The original structure is also known as "The Battery," and later "Castle Clinton" was used for the military from 1807 to 1824. It then was converted to public use for dining, theater and "warm seawater" bath houses. In 1841 and 1842 the first submarine and steam fire engine were unveiled there.
In 1845 the potato famine killed 1 million and prompted 500,000 to emigrate over the next five years. Add to that the cholera epidemic in New York in 1849, it was decided that a separate facility should be used for the processing of immigrants to avoid the spread of disease. This was the first large scale attempt at immigration policy in the US. On the west coast, policies were issued for the influx of Chinese which began in 1849 as a result of the Gold Rush.

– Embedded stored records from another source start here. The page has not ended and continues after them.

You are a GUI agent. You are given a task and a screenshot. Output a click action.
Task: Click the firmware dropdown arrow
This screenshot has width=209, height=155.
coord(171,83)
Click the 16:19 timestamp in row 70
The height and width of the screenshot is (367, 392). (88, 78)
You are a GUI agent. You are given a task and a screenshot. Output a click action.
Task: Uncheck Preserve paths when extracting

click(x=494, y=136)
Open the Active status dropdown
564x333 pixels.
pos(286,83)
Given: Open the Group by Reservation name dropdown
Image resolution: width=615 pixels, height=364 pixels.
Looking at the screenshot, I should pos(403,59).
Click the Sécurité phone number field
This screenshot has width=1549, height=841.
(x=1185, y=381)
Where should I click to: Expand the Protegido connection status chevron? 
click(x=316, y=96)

Castle Gardens remained until 1890, when it closed to make way for the 1892 opening of Ellis Island, located nearby. In 1896 it became the New York Aquarium. It is currently a national monument and park.

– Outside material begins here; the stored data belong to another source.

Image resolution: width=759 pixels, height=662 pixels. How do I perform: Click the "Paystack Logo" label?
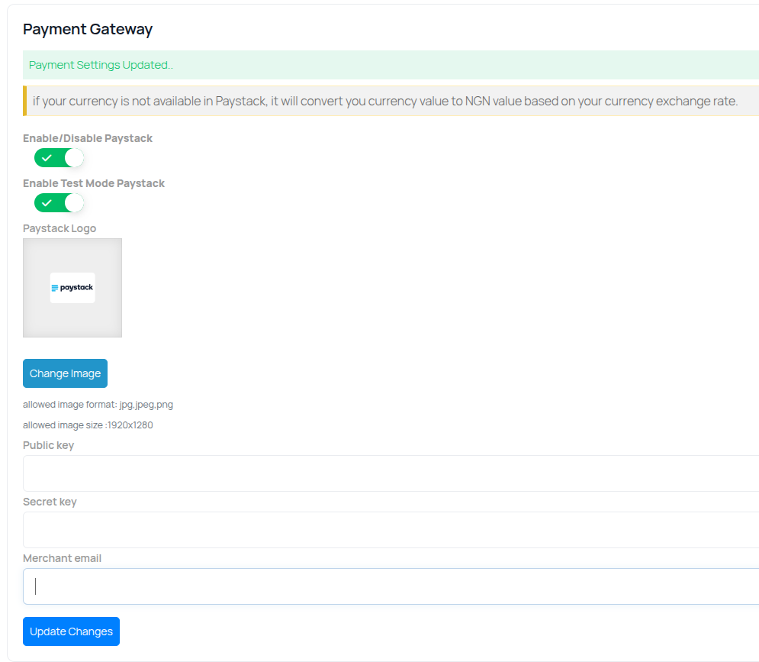[59, 228]
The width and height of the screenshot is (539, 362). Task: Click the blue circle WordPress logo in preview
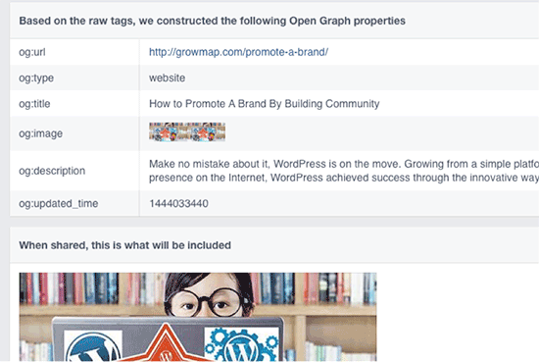(93, 346)
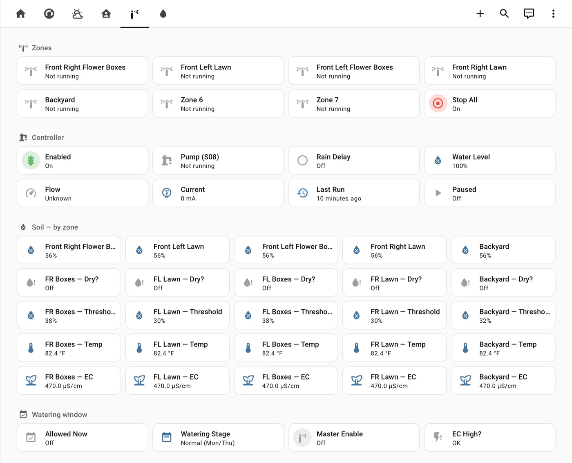Click the Front Left Lawn zone sprinkler icon
The image size is (572, 463).
click(x=167, y=71)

Over twelve million people passed through Castle Gardens during the years it operated including all of the Pioneers who settled Lake County. The definition of a "Pioneer" is one who goes ahead to make way for others. We never thought about this until Bob Hammond from England sent the ships' lists for the "Erie," containing the Schmals, and the "Harold," containing the Belshaws. Further investigation found the website www.castlegardens.org, through which we were able to find complete ships' lists and the record of 105 Schmals (we had no idea there were that many)! We found Buckleys and several other families who eventually settled here.